Second, based on the finding that not only are international investment law rules a reflection of Western legal culture (which favoured the expansion of trade and investment) and a manifestation of the various forms of Western domination, they were originally conceived to protect the economic interests of foreign investors – especially against the legal culture of non-Western states. By this, investment rules, in the manner they are structured and applied, are unlikely to acknowledge or accommodate the interests of Third World states and their people, including when it involves public interest matters such as the environment.

Concluding Remarks

International investment law, as an area of international law that protects the interests of foreign investors, is a reflection of Western hegemony.

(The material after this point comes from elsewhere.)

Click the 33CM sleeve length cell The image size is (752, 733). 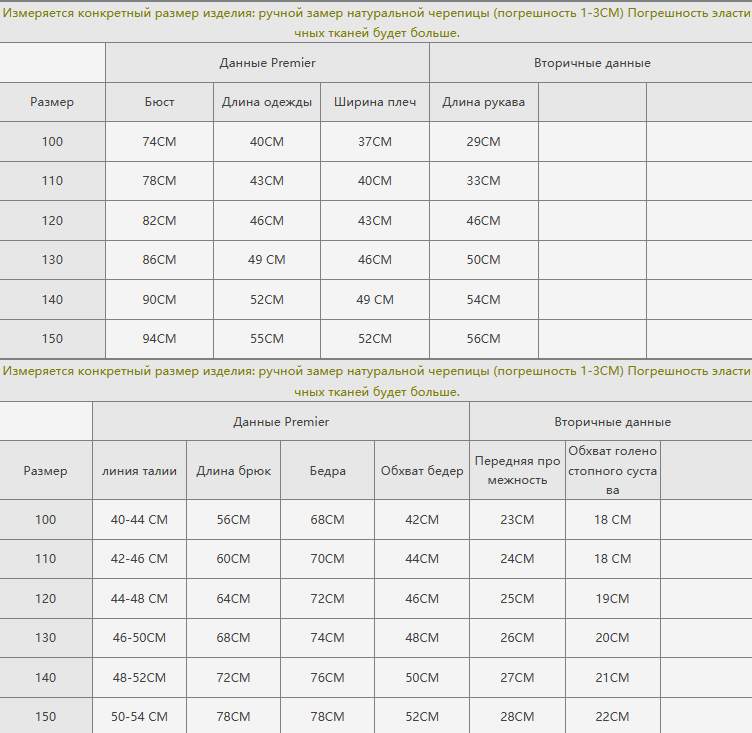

This calls for a rethink in the approach in which the interaction between protecting foreign investment and the environment is analysed. Therefore, to better address the issue concerning the impact of international investment law rules on environmental governance, there is the need to appreciate that the very basis of investment rules is rooted in Western legal culture, which prioritises private economic interests above other interests, including those that concern the public – for instance, the environment. More, that the manner investment rules are presently deployed – through investment treaties – is reminiscent of practices of dominance and imposition, of which the Third World were generally subjected to through imperialism.

[1] To account for the prominence of this area of study, aside from a plethora of journal articles, several books and edited books have been dedicated to the study of the intersection of foreign investment and the environment. For some examples of monographs, see Jorge E Vinuales, Foreign Investment and the Environment in International Law (Cambridge 2012); Kyla Tienhaara, The Expropriation of Environmental Governance: Protecting Foreign Investors at the Expense of Public Policy (Cambridge 2009); Andrea Kulick, Global Public Interest in International Investment Law (Cambridge 2012). For an example of edited books, see Yulia Levashova, Tineke Lambooy and Ige Dekker (eds), Bridging the Gap between International Investment Law and the Environment (Eleven International Publishing 2016).